A moment later he dragged his low ponderous bedstead away from the corner, where we saw that in the floor was a cunningly-concealed trap-door, which, on being lifted, disclosed a deep, dark, well-like hole beneath.

“Be careful,” he cautioned us, “the steps are rather difficult in places,” and holding the lantern he soon disappeared, leaving us to follow him down a roughly-hewn spiral flight of foot-holes in the stone, deeper and deeper into the solid rock, damp and slimy in places where the water percolated through and fell in loudly-sounding drops.

“Bend low!” ordered our guide, and we saw the faint glimmer of this lamp lighting our path along a narrow, tortuous burrow which ran away at right angles and sloped down still further into the heart of the cliff. In places we went through a veritable quagmire of mud and slime, while the close atmosphere smelt foul and earthy.

Suddenly we emerged into a great opening, the dimensions of which we could not ascertain with that one single glimmering light.

“These caverns run for miles,” explained the monk. “The galleries run in all directions right under the city of Lucca and over towards the Arno. They have never been explored. Listen!”

In the weird darkness we heard the distant roaring of tumbling waters far away.

“That is the subterranean river, the stream that divides the secret from all men save yourself,” he said. Then he went forward again, keeping along one side of the gigantic cavern through which we were passing, and we followed, approaching nearer those thundering waters, until at last he told us to halt, and appeared to be examining the rough walls upon which shone great glittering stalactites.

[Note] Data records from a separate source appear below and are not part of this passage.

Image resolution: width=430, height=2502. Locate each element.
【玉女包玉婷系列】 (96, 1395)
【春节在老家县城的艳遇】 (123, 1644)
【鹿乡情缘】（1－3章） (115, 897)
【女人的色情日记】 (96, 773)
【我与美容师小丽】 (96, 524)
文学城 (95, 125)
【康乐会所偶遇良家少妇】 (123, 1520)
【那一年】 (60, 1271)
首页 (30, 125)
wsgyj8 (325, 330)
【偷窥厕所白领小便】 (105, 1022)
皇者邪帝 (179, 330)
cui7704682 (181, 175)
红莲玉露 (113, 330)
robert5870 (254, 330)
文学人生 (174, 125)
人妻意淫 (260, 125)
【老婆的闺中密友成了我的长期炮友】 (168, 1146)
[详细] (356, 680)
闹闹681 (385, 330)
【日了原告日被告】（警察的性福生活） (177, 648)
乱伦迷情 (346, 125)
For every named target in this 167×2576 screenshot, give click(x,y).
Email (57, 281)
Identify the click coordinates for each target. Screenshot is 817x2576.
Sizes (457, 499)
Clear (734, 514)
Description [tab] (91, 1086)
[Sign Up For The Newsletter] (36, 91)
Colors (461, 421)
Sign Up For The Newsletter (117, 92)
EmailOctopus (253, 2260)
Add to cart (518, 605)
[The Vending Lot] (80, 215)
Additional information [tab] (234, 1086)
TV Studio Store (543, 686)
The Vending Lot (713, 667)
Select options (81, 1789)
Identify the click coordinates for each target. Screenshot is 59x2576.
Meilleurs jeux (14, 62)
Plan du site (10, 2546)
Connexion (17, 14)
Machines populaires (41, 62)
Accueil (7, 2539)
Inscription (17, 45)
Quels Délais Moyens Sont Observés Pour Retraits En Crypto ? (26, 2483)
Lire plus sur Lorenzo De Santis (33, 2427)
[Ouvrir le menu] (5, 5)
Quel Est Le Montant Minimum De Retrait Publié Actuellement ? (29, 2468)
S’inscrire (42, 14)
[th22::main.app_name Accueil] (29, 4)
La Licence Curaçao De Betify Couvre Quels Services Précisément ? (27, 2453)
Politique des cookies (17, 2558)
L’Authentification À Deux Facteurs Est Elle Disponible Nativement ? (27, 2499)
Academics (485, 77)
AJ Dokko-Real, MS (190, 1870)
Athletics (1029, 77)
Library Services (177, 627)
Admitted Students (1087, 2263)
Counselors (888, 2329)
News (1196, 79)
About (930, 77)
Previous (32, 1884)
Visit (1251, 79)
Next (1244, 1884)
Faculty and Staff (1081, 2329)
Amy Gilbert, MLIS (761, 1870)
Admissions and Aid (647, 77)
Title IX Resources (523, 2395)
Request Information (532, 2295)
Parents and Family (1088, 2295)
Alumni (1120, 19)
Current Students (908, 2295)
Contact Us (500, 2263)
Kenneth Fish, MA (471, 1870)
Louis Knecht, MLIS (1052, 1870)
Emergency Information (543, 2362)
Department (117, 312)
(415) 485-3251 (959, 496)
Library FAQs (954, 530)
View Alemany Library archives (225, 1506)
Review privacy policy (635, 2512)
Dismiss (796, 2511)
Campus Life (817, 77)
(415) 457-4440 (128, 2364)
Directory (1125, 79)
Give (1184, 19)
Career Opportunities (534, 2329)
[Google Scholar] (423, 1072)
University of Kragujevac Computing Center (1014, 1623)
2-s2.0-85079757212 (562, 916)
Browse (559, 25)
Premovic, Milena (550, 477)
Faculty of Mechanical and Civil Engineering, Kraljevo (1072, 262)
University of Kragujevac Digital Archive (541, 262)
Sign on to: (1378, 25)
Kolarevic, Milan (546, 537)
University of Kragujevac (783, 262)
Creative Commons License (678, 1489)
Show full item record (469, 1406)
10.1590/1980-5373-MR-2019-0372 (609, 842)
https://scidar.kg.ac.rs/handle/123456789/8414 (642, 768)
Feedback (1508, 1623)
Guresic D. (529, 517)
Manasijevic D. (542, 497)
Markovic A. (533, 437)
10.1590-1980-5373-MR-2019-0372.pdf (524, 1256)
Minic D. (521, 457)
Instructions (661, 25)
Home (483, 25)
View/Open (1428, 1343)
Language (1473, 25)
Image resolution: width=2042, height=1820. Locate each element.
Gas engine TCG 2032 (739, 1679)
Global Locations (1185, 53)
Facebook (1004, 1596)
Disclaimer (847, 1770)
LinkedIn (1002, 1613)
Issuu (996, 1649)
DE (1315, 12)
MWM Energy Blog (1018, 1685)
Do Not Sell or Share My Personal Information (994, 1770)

Presently he found a large white mark similar to the letter E on the rock upon the cliff-side, and placed his lantern on the floor.

“Don’t move another step forward,” he said. Then he produced from a hole, where it appeared to be well hidden, a long, roughly-made footbridge, consisting of a single plank, with a light handrail on each side. This he pushed before him while I held the lantern, until he came to the edge of a deep chasm and then bridged it across so that we could pass over.

When in the centre, he held aloft the lantern, and as we peered down a hundred feet we shuddered to see, deep down in the chasm, the rushing flood of black water roaring away into the bowels of the earth, a terrible trap to those who ventured to explore that weird, dank place.